Die PIAAC-Studie (Programme for the International Assessment of Adult Competencies) vergleicht grundlegende Kompetenzen Erwachsener international. Sie misst Lesen, Alltagsmathematik und Problemlösen auf sechs Stufen („unter Stufe 1“ sowie Stufen 1 bis 5). Anders als die LEO-Studie arbeitet sie nicht mit dem Begriff der geringen Literalität. Ein direkter Vergleich ist schwierig, dennoch lassen sich grobe Zuordnungen vornehmen: „Unter Stufe 1“ entspricht in etwa den Alpha-Levels 1 bis 3 (teilweise auch Level 4), während Stufe 1 Schnittmengen mit Alpha-Level 4 aufweist. Laut PIAAC 2023 liegen 7 % der Erwachsenen in Deutschland im Bereich „unter Stufe 1“ und 13 % auf Stufe 1. Die Werte bestätigen die Relevanz geringer schriftsprachlicher Kompetenzen im internationalen Vergleich und zeigen wie in der LEO-Studie Zusammenhänge mit Bildungsabschlüssen und Migrationsgeschichte.

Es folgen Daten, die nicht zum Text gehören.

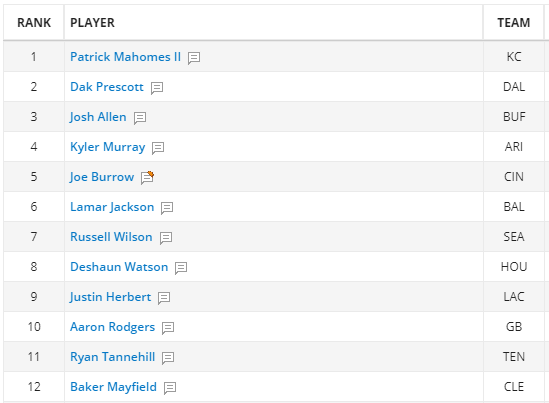Image resolution: width=549 pixels, height=403 pixels.
Task: Sort by the TEAM column header
Action: point(514,23)
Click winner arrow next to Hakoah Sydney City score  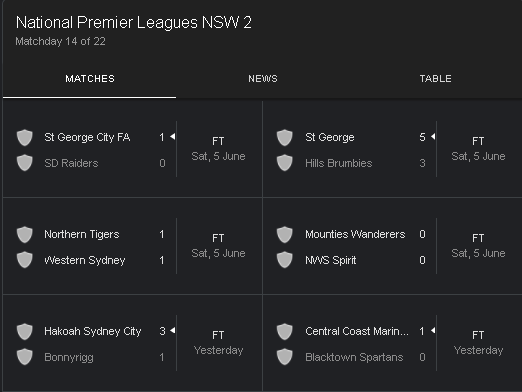[172, 330]
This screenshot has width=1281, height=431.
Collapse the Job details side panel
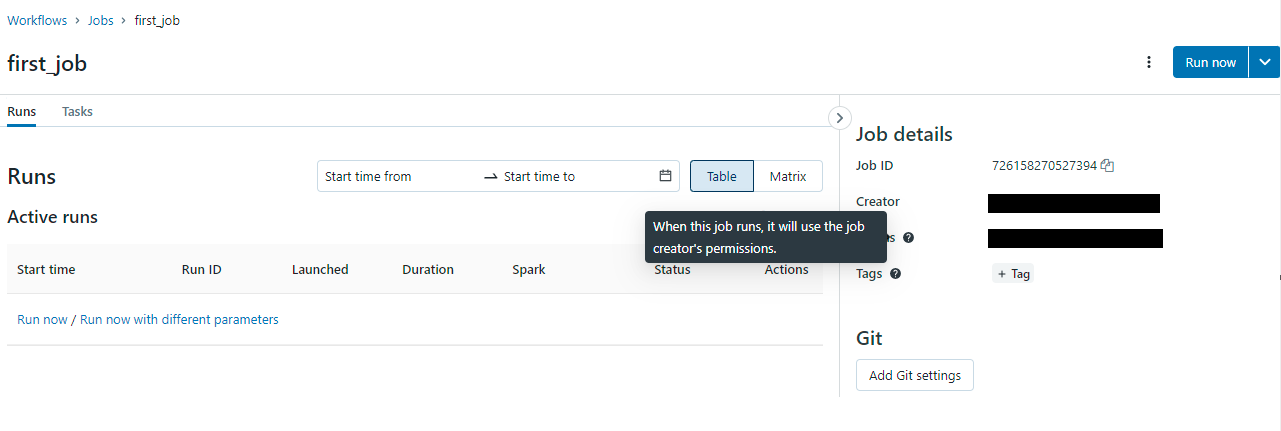[840, 117]
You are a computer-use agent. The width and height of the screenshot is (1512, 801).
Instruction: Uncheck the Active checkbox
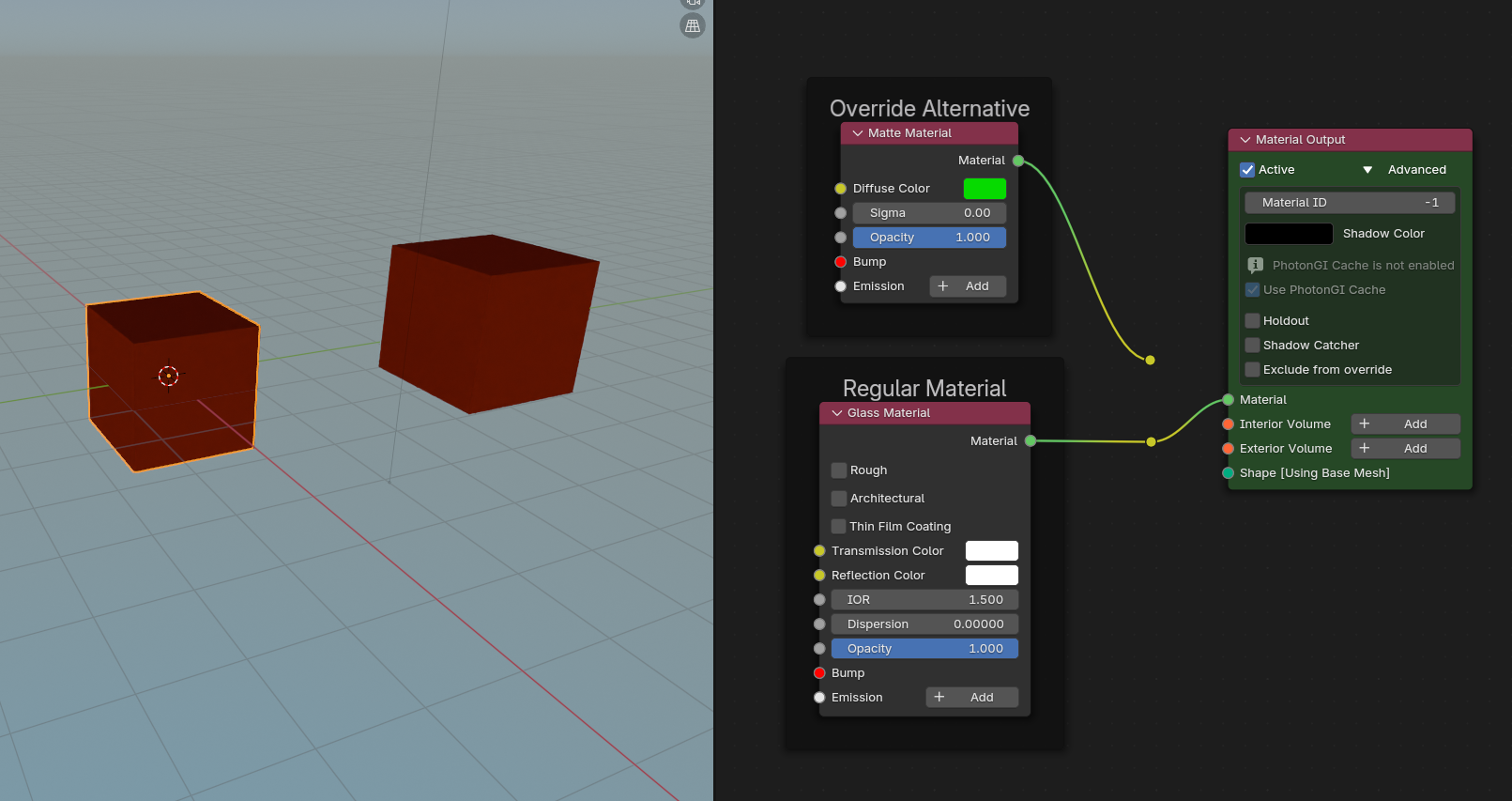[1247, 170]
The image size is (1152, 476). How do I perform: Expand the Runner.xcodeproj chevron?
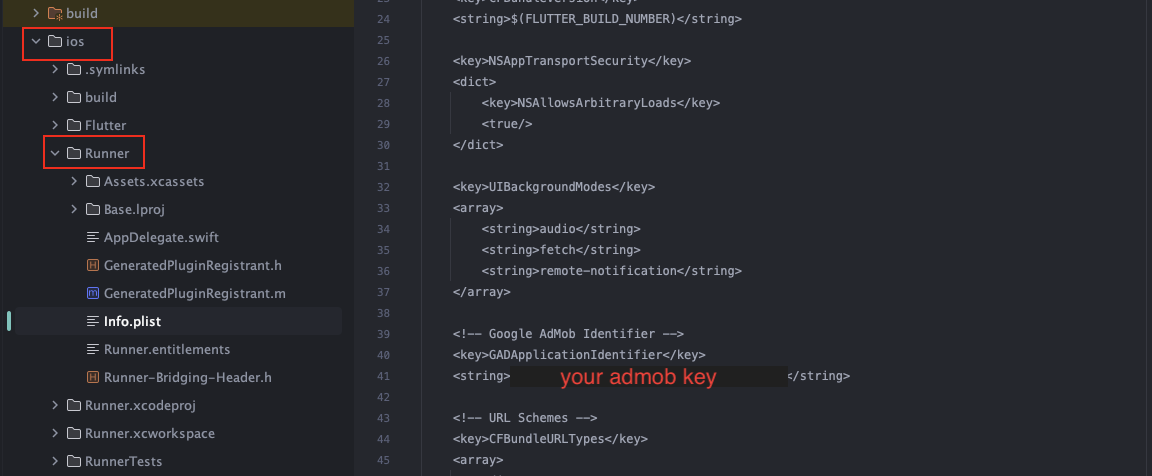pos(55,405)

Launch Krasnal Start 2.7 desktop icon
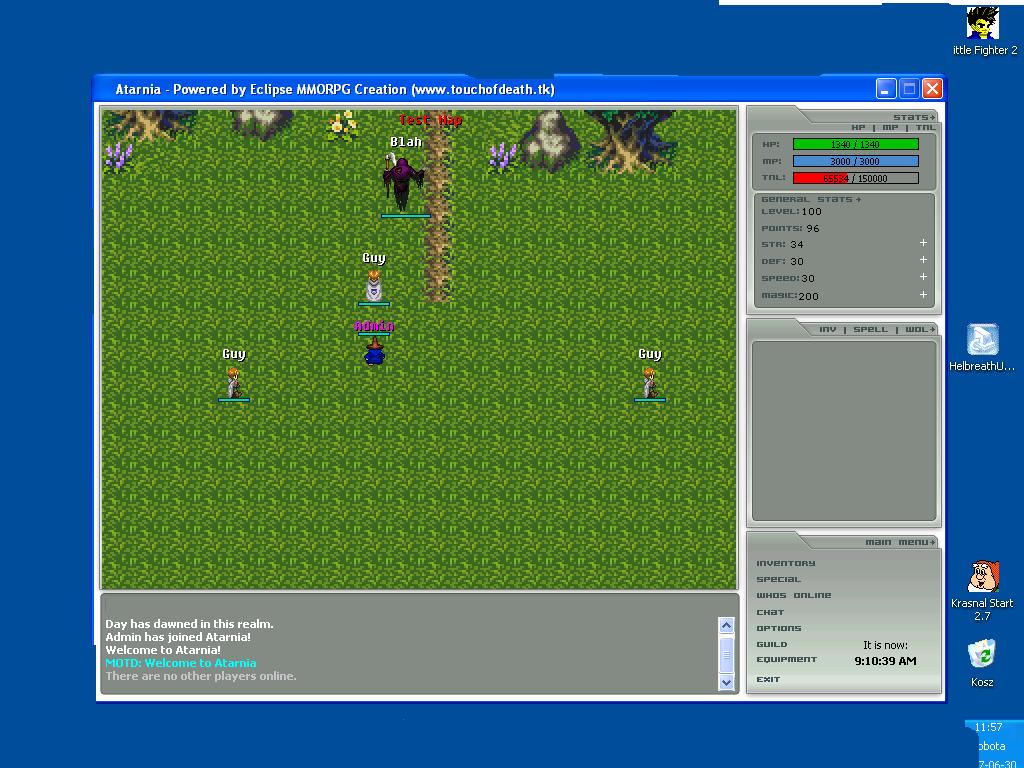(982, 577)
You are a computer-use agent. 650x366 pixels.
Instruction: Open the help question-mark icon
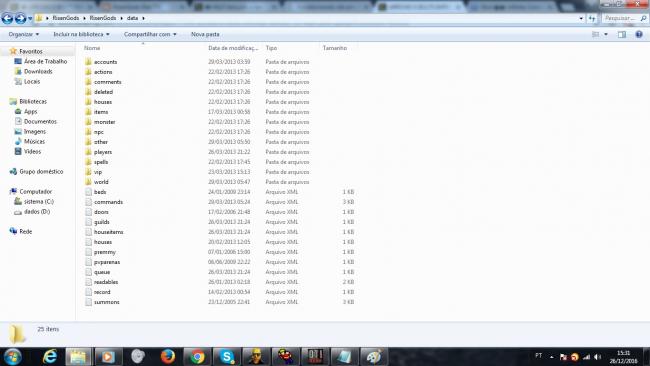pyautogui.click(x=639, y=34)
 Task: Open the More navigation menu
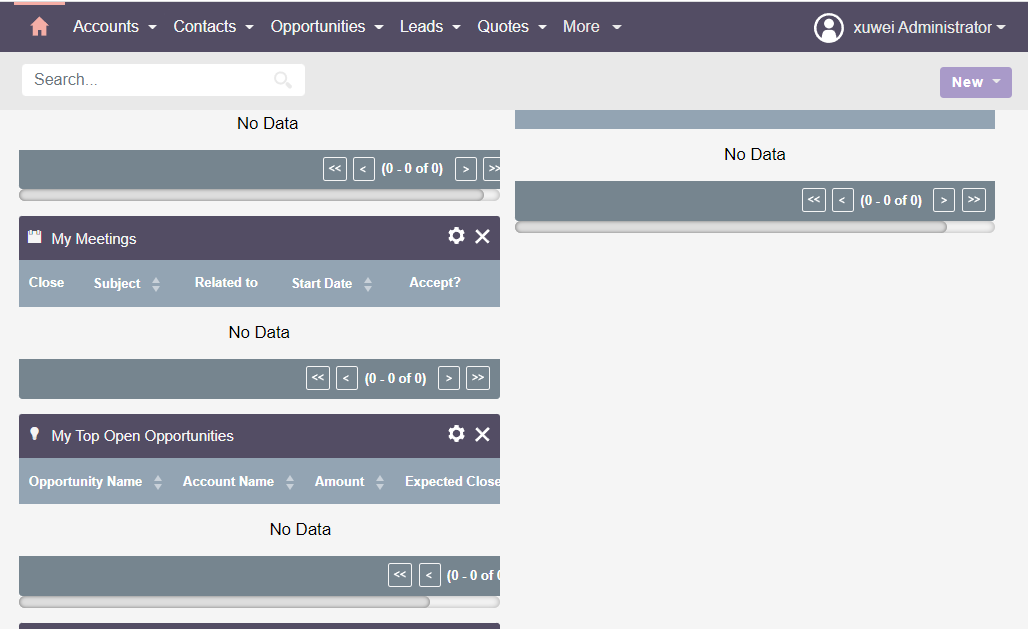tap(591, 27)

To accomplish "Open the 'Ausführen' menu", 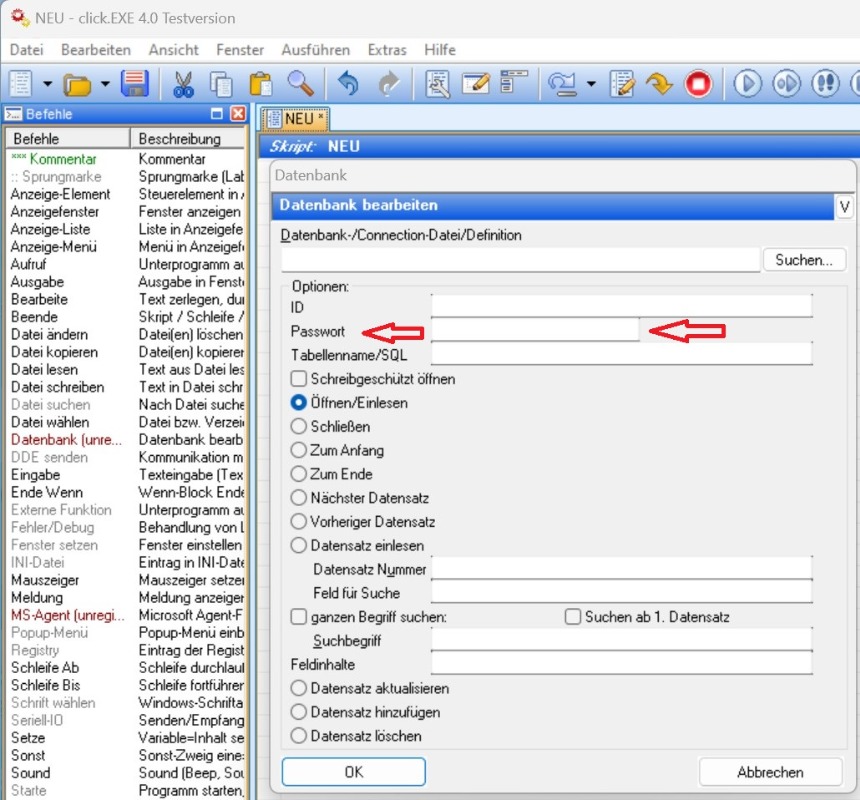I will coord(315,50).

Insgesamt machen beide Studien deutlich, dass geringe Literalität ein strukturelles Problem darstellt, das verschiedene gesellschaftliche Gruppen betrifft, mit Schulbildung, beruflicher Situation und Mehrsprachigkeit verflochten ist und auch in Industrieländern in alarmierendem Umfang auftritt.